--- Start of TASK DATA ---
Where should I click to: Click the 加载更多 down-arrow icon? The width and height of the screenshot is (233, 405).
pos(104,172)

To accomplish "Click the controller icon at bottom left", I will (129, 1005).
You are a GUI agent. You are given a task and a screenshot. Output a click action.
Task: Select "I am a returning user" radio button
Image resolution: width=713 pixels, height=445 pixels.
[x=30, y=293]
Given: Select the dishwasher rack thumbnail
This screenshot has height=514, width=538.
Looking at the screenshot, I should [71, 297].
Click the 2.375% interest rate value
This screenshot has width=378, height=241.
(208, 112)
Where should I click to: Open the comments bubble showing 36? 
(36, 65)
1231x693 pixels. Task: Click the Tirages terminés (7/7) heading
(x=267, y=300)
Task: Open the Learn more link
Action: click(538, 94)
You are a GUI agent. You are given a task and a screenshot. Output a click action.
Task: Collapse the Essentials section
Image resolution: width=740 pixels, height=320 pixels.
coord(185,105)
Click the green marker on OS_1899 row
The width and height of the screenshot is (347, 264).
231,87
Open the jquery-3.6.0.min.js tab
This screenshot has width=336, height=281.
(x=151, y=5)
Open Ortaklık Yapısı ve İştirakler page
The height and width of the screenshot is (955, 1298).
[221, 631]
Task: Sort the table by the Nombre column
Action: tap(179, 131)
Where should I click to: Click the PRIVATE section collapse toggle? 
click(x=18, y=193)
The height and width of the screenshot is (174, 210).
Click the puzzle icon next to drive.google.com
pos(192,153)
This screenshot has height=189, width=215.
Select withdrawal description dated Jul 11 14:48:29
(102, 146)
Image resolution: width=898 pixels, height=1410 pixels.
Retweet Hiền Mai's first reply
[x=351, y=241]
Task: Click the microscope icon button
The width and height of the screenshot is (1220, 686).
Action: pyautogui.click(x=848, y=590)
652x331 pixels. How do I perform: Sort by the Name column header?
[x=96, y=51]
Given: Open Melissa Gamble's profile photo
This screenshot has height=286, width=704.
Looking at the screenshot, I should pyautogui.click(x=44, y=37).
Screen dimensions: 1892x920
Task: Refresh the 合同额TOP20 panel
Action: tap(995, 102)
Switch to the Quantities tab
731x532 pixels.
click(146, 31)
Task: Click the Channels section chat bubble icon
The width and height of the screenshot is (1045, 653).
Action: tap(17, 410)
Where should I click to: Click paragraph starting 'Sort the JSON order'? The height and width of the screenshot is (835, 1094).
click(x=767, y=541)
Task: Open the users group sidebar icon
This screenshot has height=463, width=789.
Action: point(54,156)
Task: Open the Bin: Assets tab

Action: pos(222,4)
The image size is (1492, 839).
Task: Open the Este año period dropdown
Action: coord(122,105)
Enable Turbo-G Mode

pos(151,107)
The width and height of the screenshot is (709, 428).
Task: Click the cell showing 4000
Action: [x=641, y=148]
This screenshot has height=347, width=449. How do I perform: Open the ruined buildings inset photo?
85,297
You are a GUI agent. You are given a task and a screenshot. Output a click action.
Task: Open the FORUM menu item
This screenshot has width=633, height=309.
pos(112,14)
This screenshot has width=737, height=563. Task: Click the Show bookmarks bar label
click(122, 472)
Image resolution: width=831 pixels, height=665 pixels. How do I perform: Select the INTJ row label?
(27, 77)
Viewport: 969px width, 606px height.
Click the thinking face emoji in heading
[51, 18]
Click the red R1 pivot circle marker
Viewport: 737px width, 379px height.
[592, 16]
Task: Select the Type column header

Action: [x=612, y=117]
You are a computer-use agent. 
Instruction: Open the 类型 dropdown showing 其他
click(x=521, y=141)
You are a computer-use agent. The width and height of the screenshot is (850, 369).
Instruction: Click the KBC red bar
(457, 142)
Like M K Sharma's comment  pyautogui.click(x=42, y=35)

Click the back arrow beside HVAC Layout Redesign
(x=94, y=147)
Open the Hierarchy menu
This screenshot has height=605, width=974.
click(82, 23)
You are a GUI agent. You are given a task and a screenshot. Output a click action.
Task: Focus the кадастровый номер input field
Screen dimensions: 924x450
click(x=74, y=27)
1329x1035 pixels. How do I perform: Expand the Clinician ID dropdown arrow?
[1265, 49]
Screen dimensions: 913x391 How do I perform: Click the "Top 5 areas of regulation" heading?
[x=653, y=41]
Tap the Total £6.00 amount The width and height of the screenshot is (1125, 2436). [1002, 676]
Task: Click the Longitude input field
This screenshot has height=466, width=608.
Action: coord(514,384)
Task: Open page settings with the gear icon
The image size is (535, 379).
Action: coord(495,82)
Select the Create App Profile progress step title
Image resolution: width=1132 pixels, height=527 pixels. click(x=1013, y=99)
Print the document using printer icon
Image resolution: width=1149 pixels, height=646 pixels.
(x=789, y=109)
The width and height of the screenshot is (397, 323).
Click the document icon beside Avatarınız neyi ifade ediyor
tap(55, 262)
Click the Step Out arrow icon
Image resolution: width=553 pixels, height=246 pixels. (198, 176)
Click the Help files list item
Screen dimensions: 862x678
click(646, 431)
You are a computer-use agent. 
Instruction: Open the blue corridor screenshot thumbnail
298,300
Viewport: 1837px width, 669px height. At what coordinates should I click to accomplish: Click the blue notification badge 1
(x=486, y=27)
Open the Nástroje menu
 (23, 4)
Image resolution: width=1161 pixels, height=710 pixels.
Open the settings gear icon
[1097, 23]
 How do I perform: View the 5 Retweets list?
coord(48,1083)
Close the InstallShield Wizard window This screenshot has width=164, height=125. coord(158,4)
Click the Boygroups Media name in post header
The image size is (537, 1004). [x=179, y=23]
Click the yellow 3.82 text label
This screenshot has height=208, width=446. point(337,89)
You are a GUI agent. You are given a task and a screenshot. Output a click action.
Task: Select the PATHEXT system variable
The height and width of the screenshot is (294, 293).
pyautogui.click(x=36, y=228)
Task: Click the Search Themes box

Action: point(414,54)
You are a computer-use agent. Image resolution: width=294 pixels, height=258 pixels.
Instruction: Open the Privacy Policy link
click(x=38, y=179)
--- End of TASK DATA ---
▶ _DO THIS_
Render every line of the material above as a Markdown table with the columns Row and Material line, numbering the rows in order and omitting blank lines.

▶ _COMPLETED TASK_
| Row | Material line |
|---|---|
| 1 | Where should I click to: Click the 加载更多 down-arrow icon? The width and height of the screenshot is (233, 405). |
| 2 | pos(104,172) |
| 3 | To accomplish "Click the controller icon at bottom left", I will (129, 1005). |
| 4 | You are a GUI agent. You are given a task and a screenshot. Output a click action. |
| 5 | Task: Select "I am a returning user" radio button |
| 6 | Image resolution: width=713 pixels, height=445 pixels. |
| 7 | [x=30, y=293] |
| 8 | Given: Select the dishwasher rack thumbnail |
| 9 | This screenshot has height=514, width=538. |
| 10 | Looking at the screenshot, I should [71, 297]. |
| 11 | Click the 2.375% interest rate value |
| 12 | This screenshot has width=378, height=241. |
| 13 | (208, 112) |
| 14 | Where should I click to: Open the comments bubble showing 36?  |
| 15 | (36, 65) |
| 16 | 1231x693 pixels. Task: Click the Tirages terminés (7/7) heading |
| 17 | (x=267, y=300) |
| 18 | Task: Open the Learn more link |
| 19 | Action: click(538, 94) |
| 20 | You are a GUI agent. You are given a task and a screenshot. Output a click action. |
| 21 | Task: Collapse the Essentials section |
| 22 | Image resolution: width=740 pixels, height=320 pixels. |
| 23 | coord(185,105) |
| 24 | Click the green marker on OS_1899 row |
| 25 | The width and height of the screenshot is (347, 264). |
| 26 | 231,87 |
| 27 | Open the jquery-3.6.0.min.js tab |
| 28 | This screenshot has width=336, height=281. |
| 29 | (x=151, y=5) |
| 30 | Open Ortaklık Yapısı ve İştirakler page |
| 31 | The height and width of the screenshot is (955, 1298). |
| 32 | [221, 631] |
| 33 | Task: Sort the table by the Nombre column |
| 34 | Action: tap(179, 131) |
| 35 | Where should I click to: Click the PRIVATE section collapse toggle?  |
| 36 | click(x=18, y=193) |
| 37 | The height and width of the screenshot is (174, 210). |
| 38 | Click the puzzle icon next to drive.google.com |
| 39 | pos(192,153) |
| 40 | This screenshot has height=189, width=215. |
| 41 | Select withdrawal description dated Jul 11 14:48:29 |
| 42 | (102, 146) |
| 43 | Image resolution: width=898 pixels, height=1410 pixels. |
| 44 | Retweet Hiền Mai's first reply |
| 45 | [x=351, y=241] |
| 46 | Task: Click the microscope icon button |
| 47 | The width and height of the screenshot is (1220, 686). |
| 48 | Action: pyautogui.click(x=848, y=590) |
| 49 | 652x331 pixels. How do I perform: Sort by the Name column header? |
| 50 | [x=96, y=51] |
| 51 | Given: Open Melissa Gamble's profile photo |
| 52 | This screenshot has height=286, width=704. |
| 53 | Looking at the screenshot, I should pyautogui.click(x=44, y=37). |
| 54 | Screen dimensions: 1892x920 |
| 55 | Task: Refresh the 合同额TOP20 panel |
| 56 | Action: tap(995, 102) |
| 57 | Switch to the Quantities tab |
| 58 | 731x532 pixels. |
| 59 | click(146, 31) |
| 60 | Task: Click the Channels section chat bubble icon |
| 61 | The width and height of the screenshot is (1045, 653). |
| 62 | Action: tap(17, 410) |
| 63 | Where should I click to: Click paragraph starting 'Sort the JSON order'? The height and width of the screenshot is (835, 1094). |
| 64 | click(x=767, y=541) |
| 65 | Task: Open the users group sidebar icon |
| 66 | This screenshot has height=463, width=789. |
| 67 | Action: point(54,156) |
| 68 | Task: Open the Bin: Assets tab |
| 69 | Action: pos(222,4) |
| 70 | The image size is (1492, 839). |
| 71 | Task: Open the Este año period dropdown |
| 72 | Action: coord(122,105) |
| 73 | Enable Turbo-G Mode |
| 74 | pos(151,107) |
| 75 | The width and height of the screenshot is (709, 428). |
| 76 | Task: Click the cell showing 4000 |
| 77 | Action: [x=641, y=148] |
| 78 | This screenshot has height=347, width=449. How do I perform: Open the ruined buildings inset photo? |
| 79 | 85,297 |
| 80 | You are a GUI agent. You are given a task and a screenshot. Output a click action. |
| 81 | Task: Open the FORUM menu item |
| 82 | This screenshot has width=633, height=309. |
| 83 | pos(112,14) |
| 84 | This screenshot has width=737, height=563. Task: Click the Show bookmarks bar label |
| 85 | click(122, 472) |
| 86 | Image resolution: width=831 pixels, height=665 pixels. How do I perform: Select the INTJ row label? |
| 87 | (27, 77) |
| 88 | Viewport: 969px width, 606px height. |
| 89 | Click the thinking face emoji in heading |
| 90 | [51, 18] |
| 91 | Click the red R1 pivot circle marker |
| 92 | Viewport: 737px width, 379px height. |
| 93 | [592, 16] |
| 94 | Task: Select the Type column header |
| 95 | Action: [x=612, y=117] |
| 96 | You are a computer-use agent.  |
| 97 | Instruction: Open the 类型 dropdown showing 其他 |
| 98 | click(x=521, y=141) |
| 99 | You are a computer-use agent. The width and height of the screenshot is (850, 369). |
| 100 | Instruction: Click the KBC red bar |
| 101 | (457, 142) |
| 102 | Like M K Sharma's comment  pyautogui.click(x=42, y=35) |
| 103 | Click the back arrow beside HVAC Layout Redesign |
| 104 | (x=94, y=147) |
| 105 | Open the Hierarchy menu |
| 106 | This screenshot has height=605, width=974. |
| 107 | click(82, 23) |
| 108 | You are a GUI agent. You are given a task and a screenshot. Output a click action. |
| 109 | Task: Focus the кадастровый номер input field |
| 110 | Screen dimensions: 924x450 |
| 111 | click(x=74, y=27) |
| 112 | 1329x1035 pixels. How do I perform: Expand the Clinician ID dropdown arrow? |
| 113 | [1265, 49] |
| 114 | Screen dimensions: 913x391 How do I perform: Click the "Top 5 areas of regulation" heading? |
| 115 | [x=653, y=41] |
| 116 | Tap the Total £6.00 amount The width and height of the screenshot is (1125, 2436). [1002, 676] |
| 117 | Task: Click the Longitude input field |
| 118 | This screenshot has height=466, width=608. |
| 119 | Action: coord(514,384) |
| 120 | Task: Open page settings with the gear icon |
| 121 | The image size is (535, 379). |
| 122 | Action: coord(495,82) |
| 123 | Select the Create App Profile progress step title |
| 124 | Image resolution: width=1132 pixels, height=527 pixels. click(x=1013, y=99) |
| 125 | Print the document using printer icon |
| 126 | Image resolution: width=1149 pixels, height=646 pixels. |
| 127 | (x=789, y=109) |
| 128 | The width and height of the screenshot is (397, 323). |
| 129 | Click the document icon beside Avatarınız neyi ifade ediyor |
| 130 | tap(55, 262) |
| 131 | Click the Step Out arrow icon |
| 132 | Image resolution: width=553 pixels, height=246 pixels. (198, 176) |
| 133 | Click the Help files list item |
| 134 | Screen dimensions: 862x678 |
| 135 | click(646, 431) |
| 136 | You are a computer-use agent.  |
| 137 | Instruction: Open the blue corridor screenshot thumbnail |
| 138 | 298,300 |
| 139 | Viewport: 1837px width, 669px height. At what coordinates should I click to accomplish: Click the blue notification badge 1 |
| 140 | (x=486, y=27) |
| 141 | Open the Nástroje menu |
| 142 |  (23, 4) |
| 143 | Image resolution: width=1161 pixels, height=710 pixels. |
| 144 | Open the settings gear icon |
| 145 | [1097, 23] |
| 146 |  How do I perform: View the 5 Retweets list? |
| 147 | coord(48,1083) |
| 148 | Close the InstallShield Wizard window This screenshot has width=164, height=125. coord(158,4) |
| 149 | Click the Boygroups Media name in post header |
| 150 | The image size is (537, 1004). [x=179, y=23] |
| 151 | Click the yellow 3.82 text label |
| 152 | This screenshot has height=208, width=446. point(337,89) |
| 153 | You are a GUI agent. You are given a task and a screenshot. Output a click action. |
| 154 | Task: Select the PATHEXT system variable |
| 155 | The height and width of the screenshot is (294, 293). |
| 156 | pyautogui.click(x=36, y=228) |
| 157 | Task: Click the Search Themes box |
| 158 | Action: point(414,54) |
| 159 | You are a computer-use agent. Image resolution: width=294 pixels, height=258 pixels. |
| 160 | Instruction: Open the Privacy Policy link |
| 161 | click(x=38, y=179) |